Another important lesson we learned in this process is to avoid taking the lead on anything. Do not do anything unless they do it first. This is especially important when it comes to things that are procedurally required. For example, we would not put on any safety equipment (even if we knew it was required) until they would put it on. We would not put on our seat belt until they did. The reason is that we found that when we led the way on anything, the workers would follow suit. If we put on our hard hat, they would put theirs on. If we didn’t, then they would be more likely to do what they normally did. We also wouldn’t ask them about it until later. For example, if they weren’t wearing a seat belt, we would wait until a few hours into ride, and then ask them about it. Usually, we would ask in a way that allowed us to verify a hypothesis. For example, “I noticed that you have to get in and out of the truck a lot to manually pick up bags. I imagine that would make it hard to wear a seat belt, because you’d have to take it on and off a lot. Is that right?” Then the worker would confirm or deny what we saw.
The amazing thing about all of this was how open Gerald and his colleagues were with us. We got to see how complex their work was, including strategies they use to manage risk in real time and they even told us about the incidents (some of which were not reported to the company) that taught them these strategies. We were then able to use this information in two ways. First, we could present a clearer picture to management about work as done. Showing managers the realities workers face, the struggles and constraints they deal with, helps managers make better decisions, whether that is in terms of allocation of resources, or simply understanding failure better.

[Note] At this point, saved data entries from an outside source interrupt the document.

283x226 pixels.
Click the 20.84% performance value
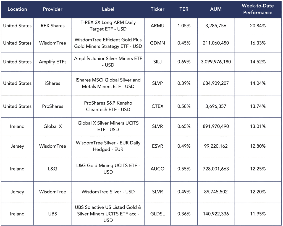pyautogui.click(x=258, y=26)
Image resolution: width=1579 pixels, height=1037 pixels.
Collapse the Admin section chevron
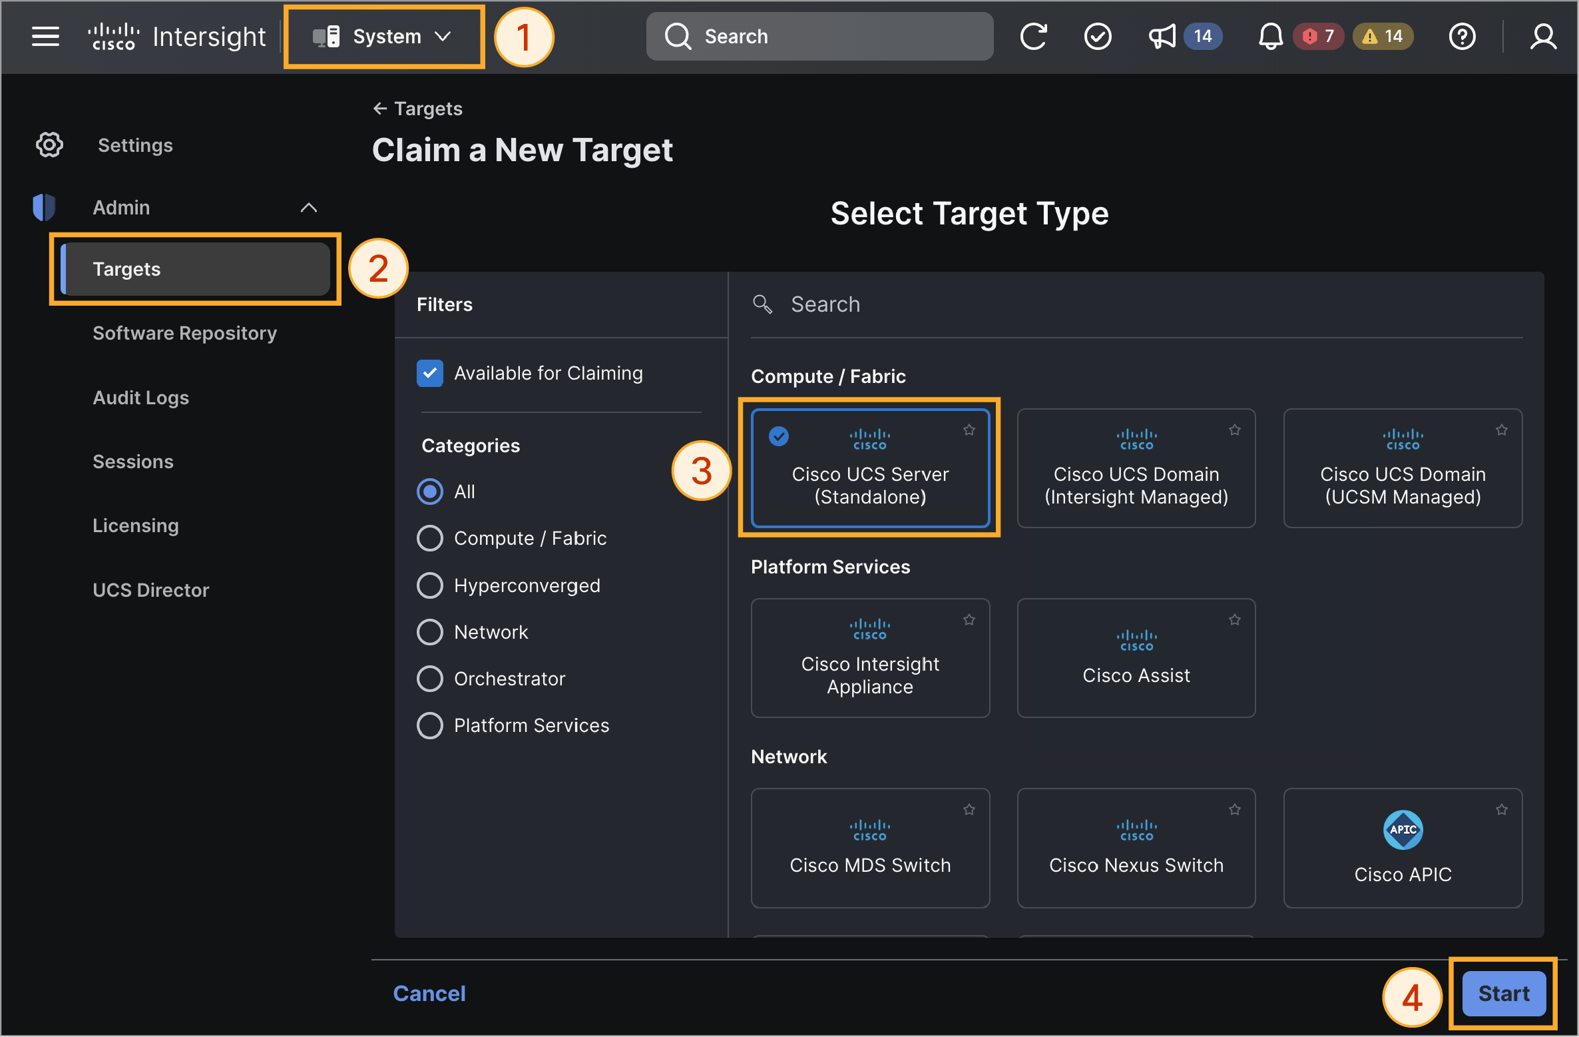coord(308,208)
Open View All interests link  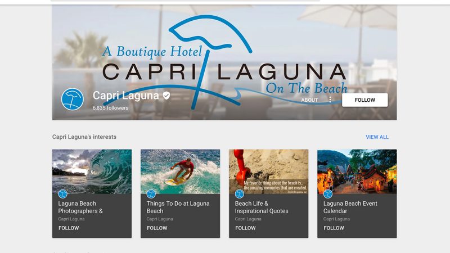click(x=377, y=137)
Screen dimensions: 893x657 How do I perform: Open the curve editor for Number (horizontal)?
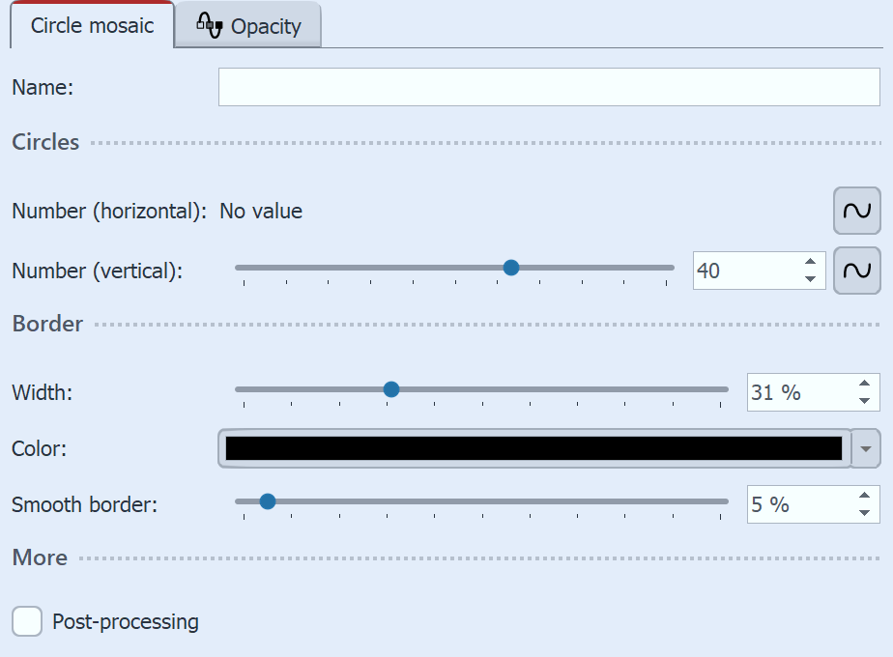click(856, 211)
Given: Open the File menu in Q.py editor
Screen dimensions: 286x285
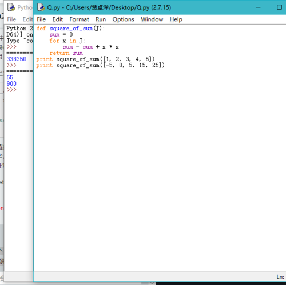Looking at the screenshot, I should 41,19.
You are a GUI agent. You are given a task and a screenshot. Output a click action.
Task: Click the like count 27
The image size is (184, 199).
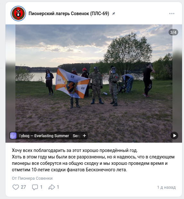pyautogui.click(x=23, y=187)
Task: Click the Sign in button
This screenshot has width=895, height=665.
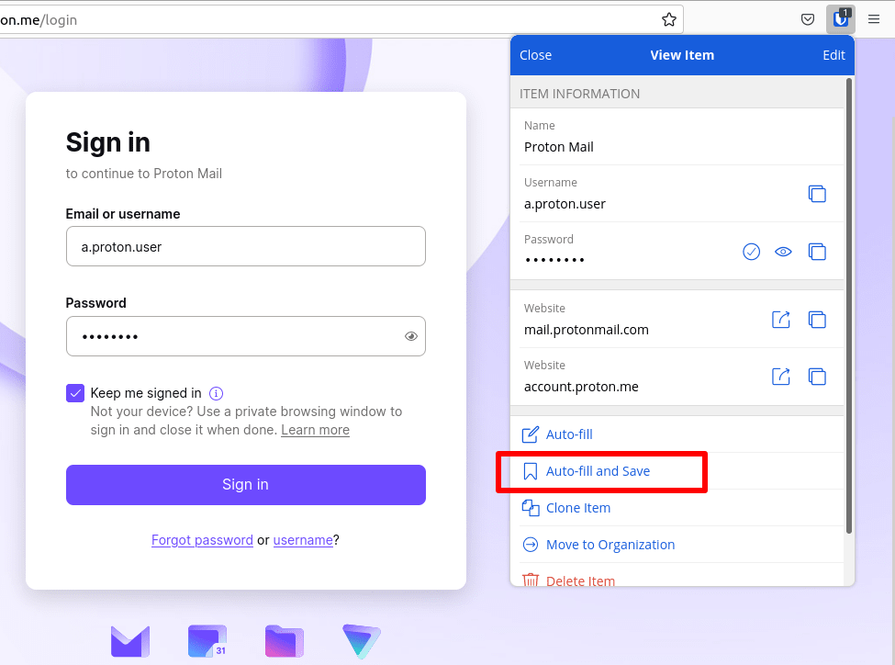Action: coord(245,485)
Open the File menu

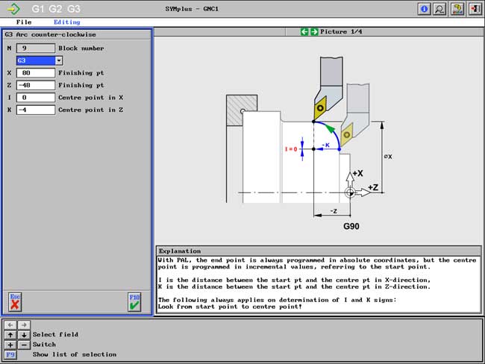[24, 22]
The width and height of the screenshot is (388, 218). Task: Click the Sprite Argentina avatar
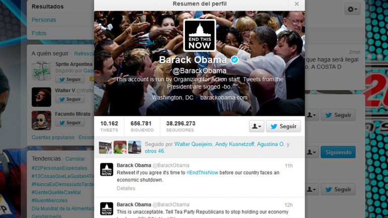(41, 71)
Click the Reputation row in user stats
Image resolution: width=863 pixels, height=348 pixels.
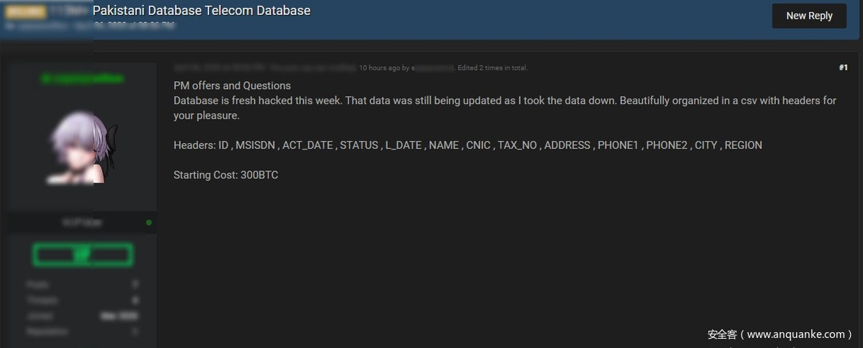coord(82,331)
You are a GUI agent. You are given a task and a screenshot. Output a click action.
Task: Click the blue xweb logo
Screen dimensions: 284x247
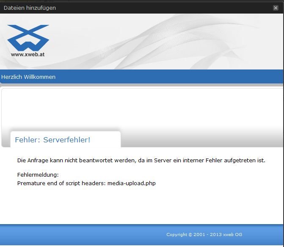point(28,37)
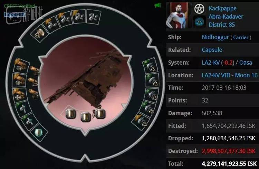Open Kackpappe's pilot portrait
259x169 pixels.
178,15
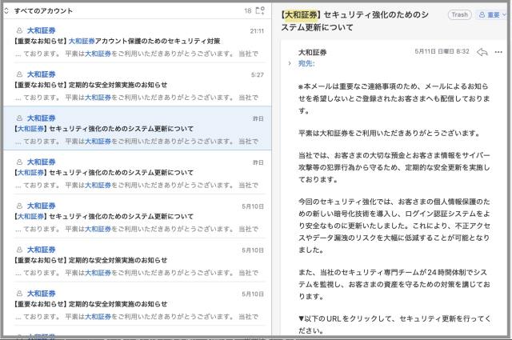Open the 5:27 定期的な安全対策実施 email

click(136, 85)
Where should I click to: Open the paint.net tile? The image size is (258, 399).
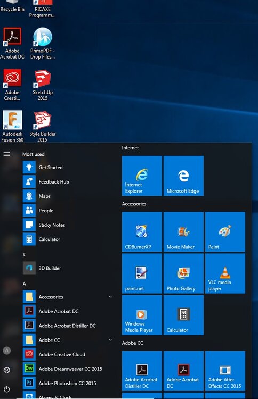[x=142, y=273]
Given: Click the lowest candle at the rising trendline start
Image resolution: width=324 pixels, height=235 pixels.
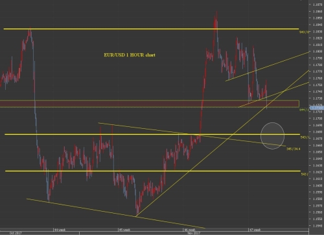Looking at the screenshot, I should 137,212.
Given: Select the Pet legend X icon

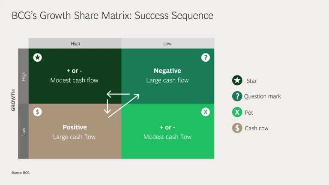Looking at the screenshot, I should click(237, 112).
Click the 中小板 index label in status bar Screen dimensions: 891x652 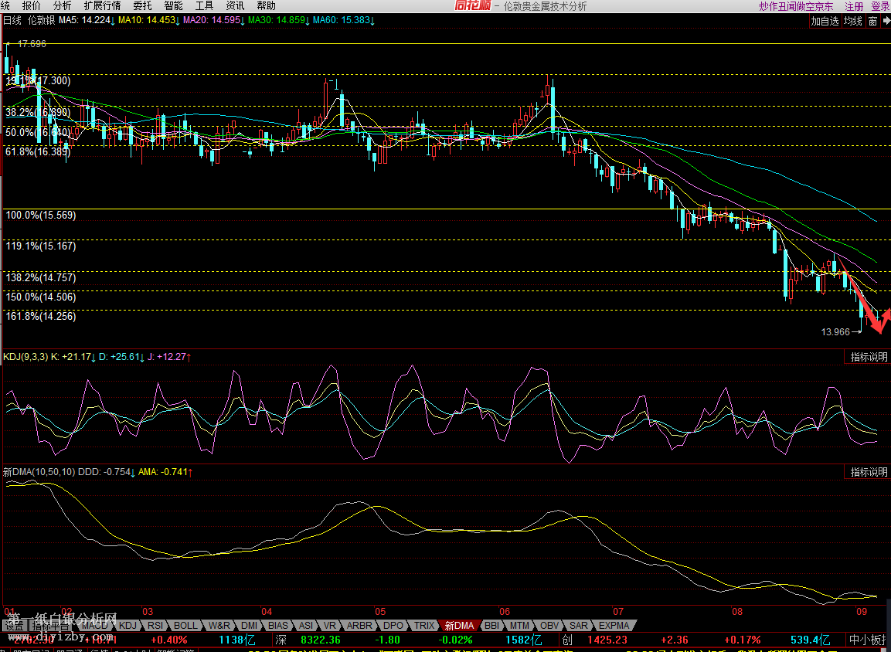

Second, we used a cross-functional team that included front-line workers, including Gerald, safety staff, supervisors and managers (we simply called it the Improvement Team) to go over the information and identify opportunities for to improve system resilience. This went beyond identifying and controlling hazards. We focused on ways to improve the flow of information, to reduce physical and cognitive load on drivers, and eliminating bottlenecks in the system. For small changes, employees were able to implement improvements quickly. For larger changes, we developed microexperiments to test ideas whenever possible. This provides helps managers by managing consequences as much as possible and giving them more information before having to engage in large, potentially politically consequential initiatives. At the end of the process, Gerald and the rest of the improvement team came up with a great list of potential improvements. Perhaps most importantly, the workers all reported being excited by the process. They felt heard and were hopeful that they may get support dealing with the issues they deal with on a daily basis. The conversations between managers and front-line staff were constructive, which workers realizing that management was interested in listening to them and managers realizing that workers often have great ideas to contribute. And we find that these non-quantifiable relational factors, dialogue and trust, often increase system resilience in ways more profound than even physical changes.